Their affair instantly threw him into an emotional maelstrom. One can only imagine the hurt of his wife, with whom he has since achieved a “good, loving modus vivendi”, and the fury of his children, Dan, 34, and Kitty, 28. At the same time he was dizzily in love, establishing himself as a temporary father to Chilcott’s son and, as she weakened, battling to find her suitable palliative care, the person who instantly grasped the gravity of what he was doing was Chilcott herself. “She quite fiercely said to me, ‘You must not throw your life away on this, I can manage, I can cope’, but I couldn’t do that,” he says. “I couldn’t say yes, I’ll stay where I am, and even if I had I think it would have been just as disastrous. My mind and my heart would have been with Sue even if I’d had the security of the family there.
“I think what happened was sort of inevitable. You don’t always write the script, do you? And we had some wonderfully happy times, Sue and I. Sometimes we’d laugh and say, ‘Imagine if someone came up with this as the libretto for an opera, no one could take it on’.”
Other than among close family and friends, their affair remained secret. Although it was a relief not to have the tabloid newspapers knocking on the door, it meant that after Chilcott died there was no acknowledgment of Dimbleby as her lover or of his loss, which probably intensified his anguish.
“That was one of the most painful things,” he admits. “I couldn’t be open. I was in a pretty fragile state and I couldn’t speak freely about how powerful the whole experience had been without causing more pain to my family, who didn’t understand, although Kit, my daughter, was astonishing. She didn’t like it – she was angry from time to time – but she was very loving.”

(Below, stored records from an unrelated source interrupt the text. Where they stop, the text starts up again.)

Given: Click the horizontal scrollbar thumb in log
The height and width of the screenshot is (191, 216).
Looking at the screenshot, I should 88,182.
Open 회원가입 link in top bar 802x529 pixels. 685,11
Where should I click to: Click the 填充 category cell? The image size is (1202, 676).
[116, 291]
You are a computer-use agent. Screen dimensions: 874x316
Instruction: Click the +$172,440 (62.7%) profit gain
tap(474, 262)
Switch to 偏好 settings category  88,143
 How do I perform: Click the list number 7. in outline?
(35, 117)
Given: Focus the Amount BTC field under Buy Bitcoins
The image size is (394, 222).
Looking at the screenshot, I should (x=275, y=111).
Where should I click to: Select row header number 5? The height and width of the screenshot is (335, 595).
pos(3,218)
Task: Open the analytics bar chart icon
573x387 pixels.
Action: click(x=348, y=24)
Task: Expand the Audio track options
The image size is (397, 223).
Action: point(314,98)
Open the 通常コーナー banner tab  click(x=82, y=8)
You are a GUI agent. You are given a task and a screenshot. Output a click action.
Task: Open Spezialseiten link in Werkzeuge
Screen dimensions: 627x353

Dimbleby moved back home to his farm outside Bath, but trying to restore his marriage was useless. A few months later Mooney moved out. It was the end for Dimbleby too: “I’d planted hedges, I’d loved the farm for years, but it was an empty shell for me.”
A friend spotted a suitable house in Devon and on impulse he bought it. Then, three years ago, on an outing to the Barbican in London with the pianist and broadcaster Iain Burnside, Chilcott’s old friend, he met Jessica.
“In the opera world everyone knows Iain and a young girl with chestnut hair, an opera singer, came along and said ‘Hello’, and alongside her was another, smaller girl, on crutches, who introduced herself. I immediately thought: what a lovely person – she’s so modest, but so confident and beautiful, and all the qualities that make a woman alluring. She looked vulnerable, I suppose, and brave . . .” Once again he was lost.
Last March they married in Devon. “And the wonders of technology being what they are, we had a baby three months later,” he says cheerfully.
Daisy is the joyful postscript to this happy ending. At 63 he is relishing being a father again: “The sense of the miracle is so sharp. Your priorities have altered. Yes, work still matters, I want to still climb mountains because they’re interesting mountains to climb, not because I want to be at the top of them.”
In short, he has had the luck of the devil and doesn’t take it for granted: “I never thought I would find happiness again. I’m happy because I have an adorable wife who seems to love me, an adorable child and Bel, whom I still love and who still loves me. We aren’t all wrecked on the rocks; somehow we’ve been able to come through it.”